NCAA moves toward some reforms
The NCAA is about just days away from finally making some substantial reforms to transfer rules. The changes will not be quite as extensive as some had hoped and the work is not complete, but considering previous failed attempts, getting anything accomplished on transfers can be counted as a success.
The NCAA’s transfer working group, led by South Dakota athletic director Justin Sell, will reconvene in Indianapolis on June 11 and plans to present a proposal to the Division I Council that will end the practice of schools and coaches blocking an athlete from transferring or dictating where an athlete can go. The change to a notification model from a permission model is likely to pass that week, Sell said.

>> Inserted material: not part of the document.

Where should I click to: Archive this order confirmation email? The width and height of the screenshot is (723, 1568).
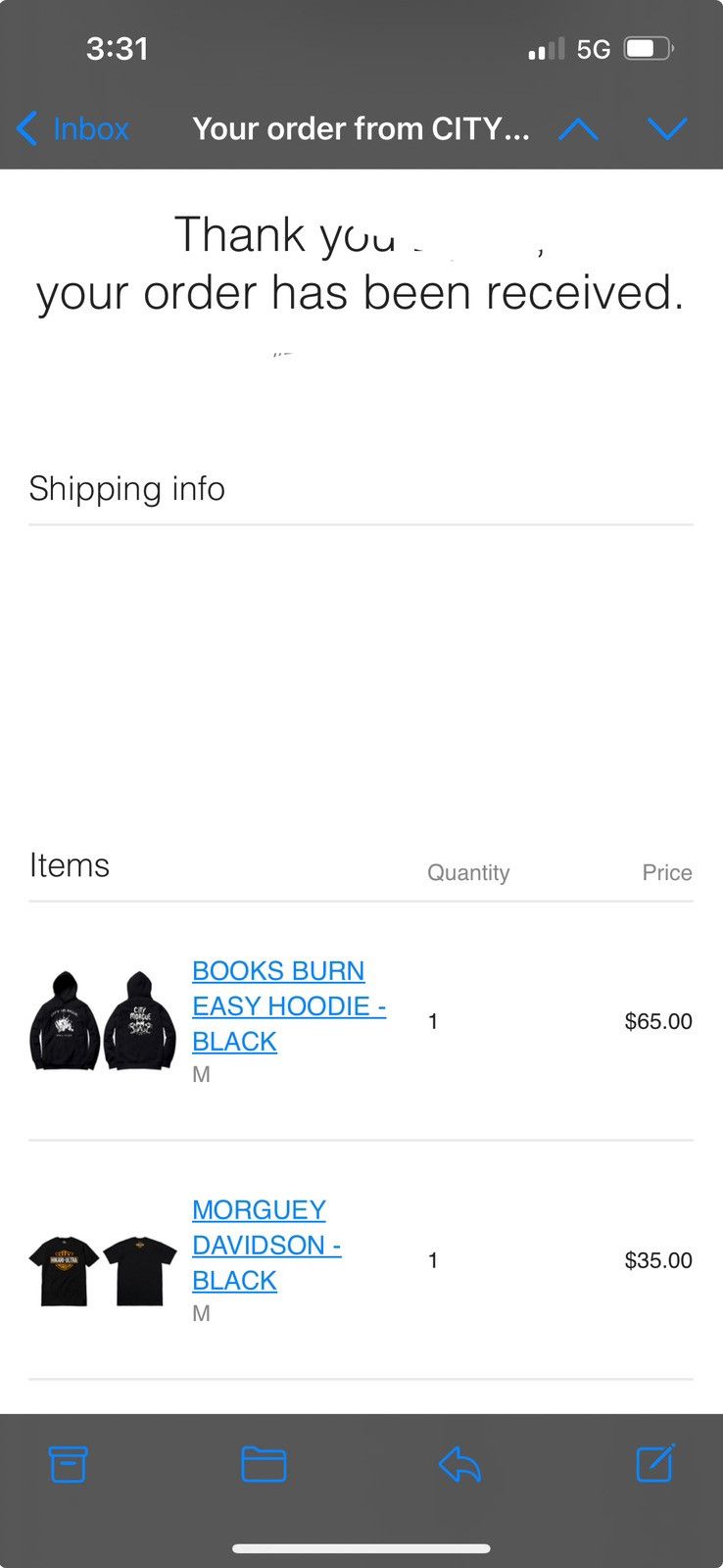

“We’ve got nothing but really positive feedback across the board,” Sell said. “I’m assuming that’s going to go through very easily and smoothly.”

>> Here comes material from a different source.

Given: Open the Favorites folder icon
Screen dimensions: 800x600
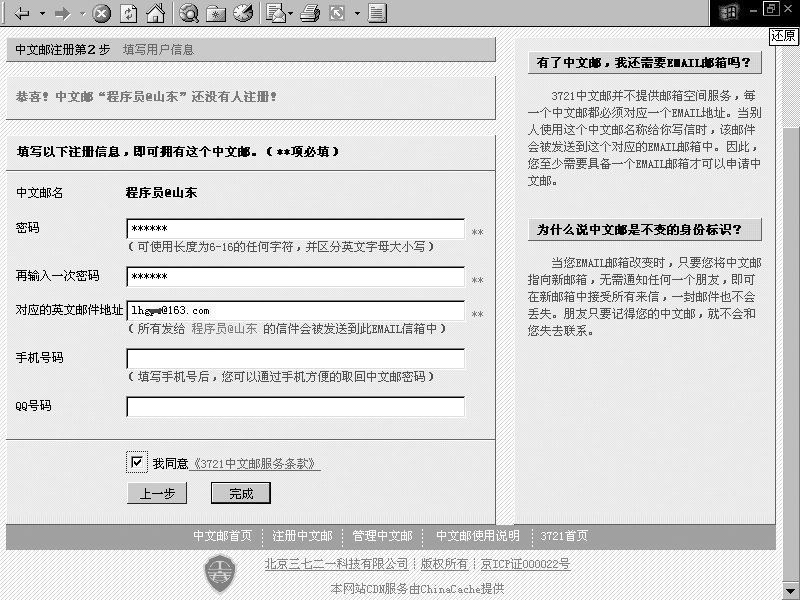Looking at the screenshot, I should pyautogui.click(x=216, y=13).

Currently, an athlete must ask a coach for permission to contact other schools when choosing to transfer. A school interested in recruiting a transferring player also must ask the athlete’s current school for permission to recruit the athlete. Without permission from the athlete’s original school, the athlete cannot get financial aid from another school.
The new model would free athletes to be contacted when they notify their current coaches. The athletes’ names would go into a database created and managed by the NCAA, alerting schools of who can be recruited. The changes will come with stricter tampering rules to help appease coaches who worry illegal recruiting could rise.